■ **Action item**
Extract precisely the lines that run from the line containing "This screenshot has" to the end of the records below, with both ends included and pictures omitted.

(Stored items)
:::::
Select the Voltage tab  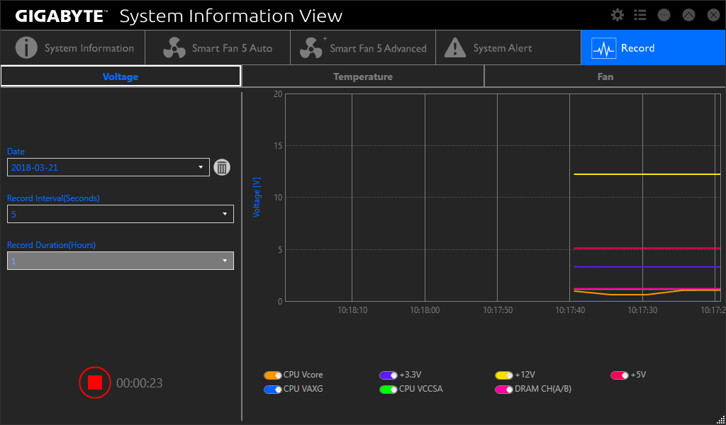pos(121,77)
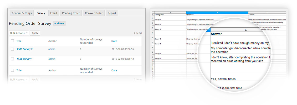The width and height of the screenshot is (297, 105).
Task: Sort surveys by the Title column header
Action: point(19,41)
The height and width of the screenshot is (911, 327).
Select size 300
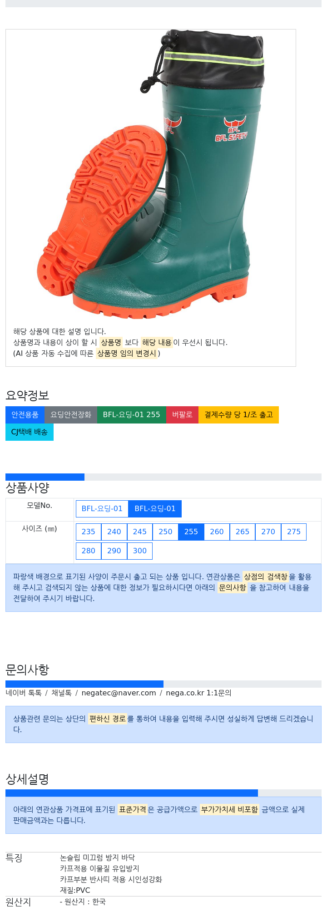pos(140,551)
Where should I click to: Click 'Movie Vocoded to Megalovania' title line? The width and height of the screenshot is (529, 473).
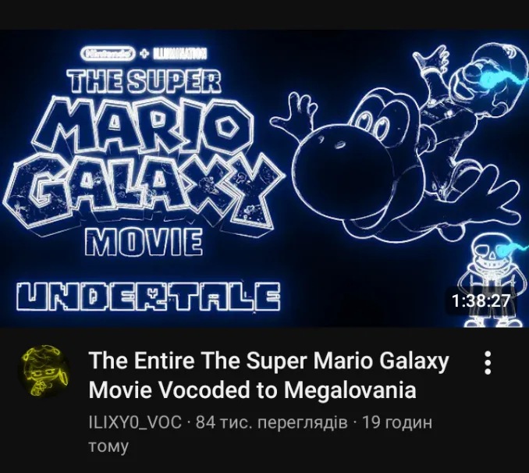coord(252,389)
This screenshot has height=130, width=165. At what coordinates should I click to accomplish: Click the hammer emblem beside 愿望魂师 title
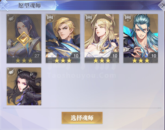tap(4, 5)
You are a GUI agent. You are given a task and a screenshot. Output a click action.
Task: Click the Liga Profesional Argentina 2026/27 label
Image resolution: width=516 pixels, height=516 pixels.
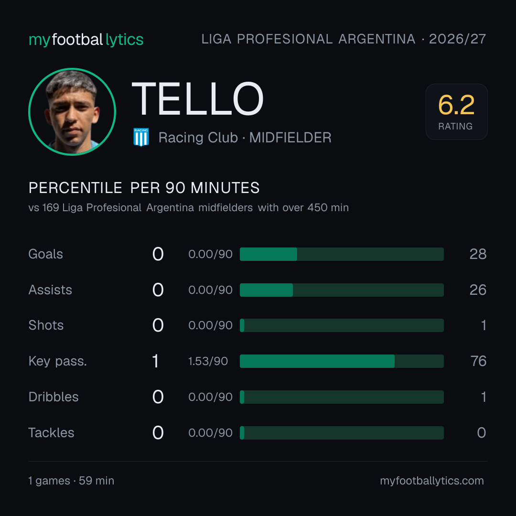pyautogui.click(x=344, y=39)
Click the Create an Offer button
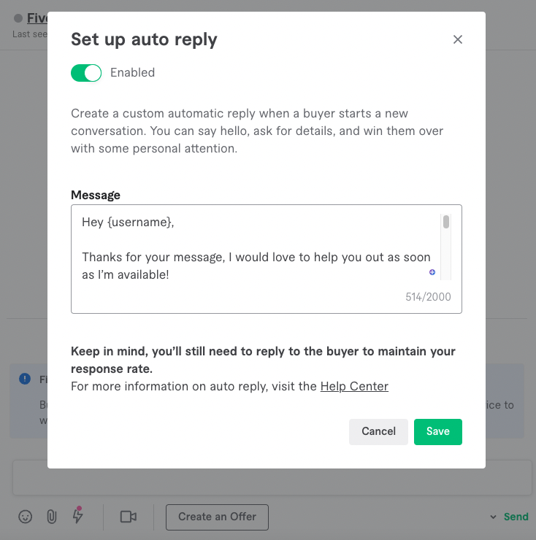536x540 pixels. (217, 517)
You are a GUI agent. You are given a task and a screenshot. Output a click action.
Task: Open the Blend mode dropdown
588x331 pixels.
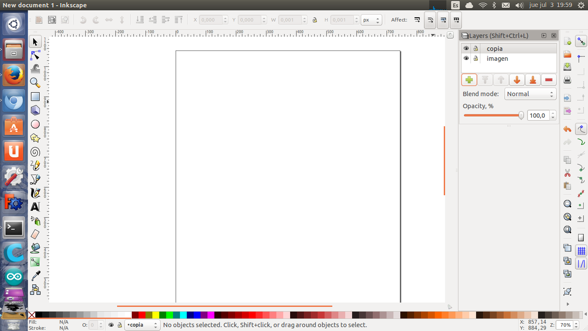[x=530, y=94]
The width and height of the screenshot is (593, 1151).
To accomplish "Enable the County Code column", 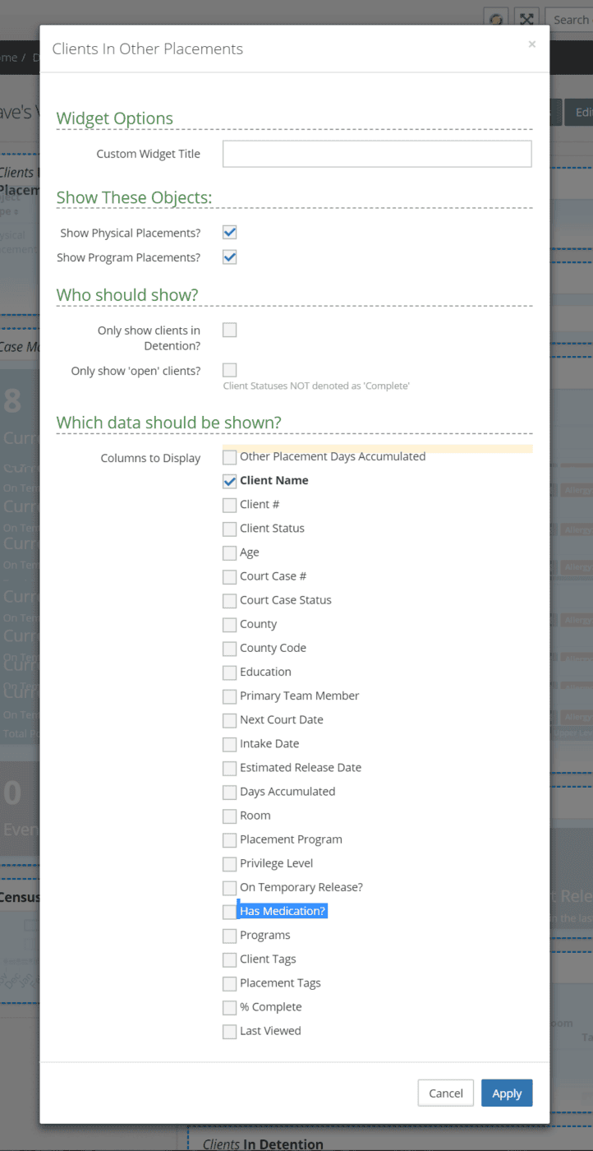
:::::
■ **Reply to the task**
This screenshot has height=130, width=165. At what coordinates should I click to accomplish: Click the hammer emblem beside 愿望魂师 title
tap(4, 5)
You are a GUI agent. You are given a task and a screenshot. Output a click action.
Task: Click the Liga Profesional Argentina 2026/27 label
Image resolution: width=516 pixels, height=516 pixels.
pyautogui.click(x=344, y=39)
Click the Create an Offer button
536x540 pixels. (217, 517)
You are a GUI agent. You are given a task and a screenshot. Output a click action.
Task: Open the Blend mode dropdown
588x331 pixels.
[x=530, y=94]
The width and height of the screenshot is (593, 1151).
To accomplish "Enable the County Code column", 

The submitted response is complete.